» Supplied passage
----------

Opinion

Weaving, millinery and cross-cultural skill sharing in Vanuatu

Drawing from notions of Sustainable Materialism, Anastasia Mortimer talks to Milliner Rosie Boylan about her experience of working in a cross-cultural collaboration with women weavers in Vanuatu. Rosie is sharing her hat making skills as part of an initiative supported by the Australian Government called the Vanuatu Skills Partnership. The initiative works with the Vanuatu Government to assist women in developing practical business skills so that they can sell hats in local and international markets.

Women of Malo Island making pandanus hats. Image by Ruth Choulai - Pacific Trade Invest Australia.

Women in Vanuatu are underrepresented in the formal economic sector, and as of 2009, women represented only thirty-three percent of employees in the paid workforce (The World Bank, 2009, p.26). One aspect of the underrepresentation of women stems from the low rates of women in vocational, technical, and tertiary education, which limits their opportunity to enter the paid workforce (Bowman, et al., 2009, p.22-27).

Education and skills development are key to addressing the underlying gender inequalities that hinder female financial empowerment in the region (Macintyre, 2000, p.143), and in recognising these issues, local and international governments and organisations are establishing local opportunities for women’s economic participation through education and skill building enterprises.

Milliner Rosie Boylan, whose creations have been featured in films such as The Great Gatsby, Australia and Moulin Rouge, is currently working with the Vanuatu Government through the Vanuatu Skills Partnership, which is an initiative supported by the Australian Government which aims to assist in building the technical and business management skills of economically marginalised women.

For the last three years, Rosie has been working with women weavers of Vanuatu, in what she refers to as an “opportunity for cross-cultural skill sharing and cross-cultural learning.” Rosie has been sharing her extensive knowledge of hat making so that women weavers can apply new skills to their traditional weaving practices. Rosie explains that these initiatives work to develop the cultural knowledge of women so that they can use their knowledge to develop community-based social entrepreneurship that relies on what works locally.

----------

» Source excerpt
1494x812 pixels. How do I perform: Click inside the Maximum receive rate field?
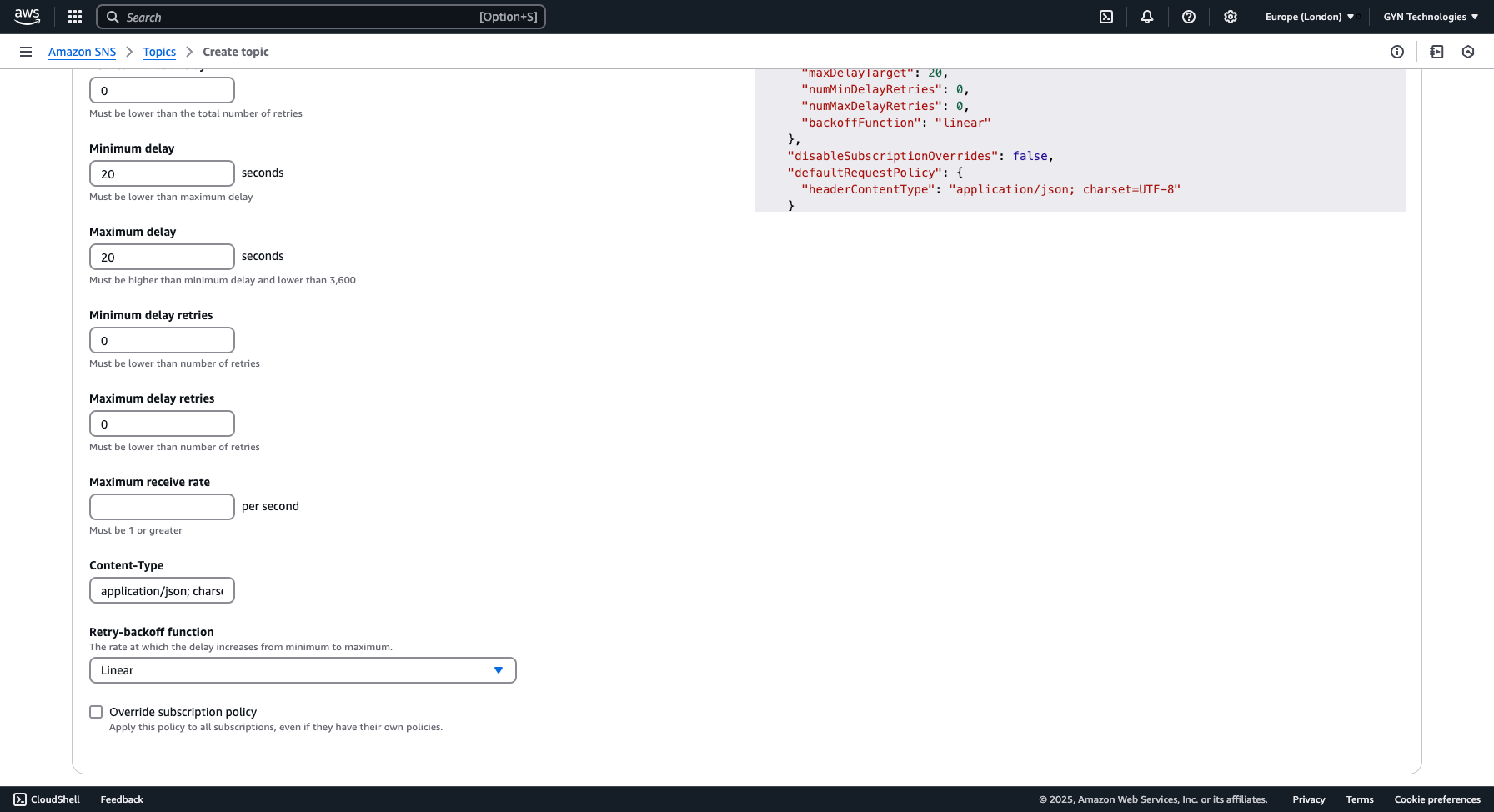(162, 506)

----------

» Directions
Write out the whole Vanuatu weaving text above, word for word, from start to finish.

» Complete response
Opinion

Weaving, millinery and cross-cultural skill sharing in Vanuatu

Drawing from notions of Sustainable Materialism, Anastasia Mortimer talks to Milliner Rosie Boylan about her experience of working in a cross-cultural collaboration with women weavers in Vanuatu. Rosie is sharing her hat making skills as part of an initiative supported by the Australian Government called the Vanuatu Skills Partnership. The initiative works with the Vanuatu Government to assist women in developing practical business skills so that they can sell hats in local and international markets.

Women of Malo Island making pandanus hats. Image by Ruth Choulai - Pacific Trade Invest Australia.

Women in Vanuatu are underrepresented in the formal economic sector, and as of 2009, women represented only thirty-three percent of employees in the paid workforce (The World Bank, 2009, p.26). One aspect of the underrepresentation of women stems from the low rates of women in vocational, technical, and tertiary education, which limits their opportunity to enter the paid workforce (Bowman, et al., 2009, p.22-27).

Education and skills development are key to addressing the underlying gender inequalities that hinder female financial empowerment in the region (Macintyre, 2000, p.143), and in recognising these issues, local and international governments and organisations are establishing local opportunities for women’s economic participation through education and skill building enterprises.

Milliner Rosie Boylan, whose creations have been featured in films such as The Great Gatsby, Australia and Moulin Rouge, is currently working with the Vanuatu Government through the Vanuatu Skills Partnership, which is an initiative supported by the Australian Government which aims to assist in building the technical and business management skills of economically marginalised women.

For the last three years, Rosie has been working with women weavers of Vanuatu, in what she refers to as an “opportunity for cross-cultural skill sharing and cross-cultural learning.” Rosie has been sharing her extensive knowledge of hat making so that women weavers can apply new skills to their traditional weaving practices. Rosie explains that these initiatives work to develop the cultural knowledge of women so that they can use their knowledge to develop community-based social entrepreneurship that relies on what works locally.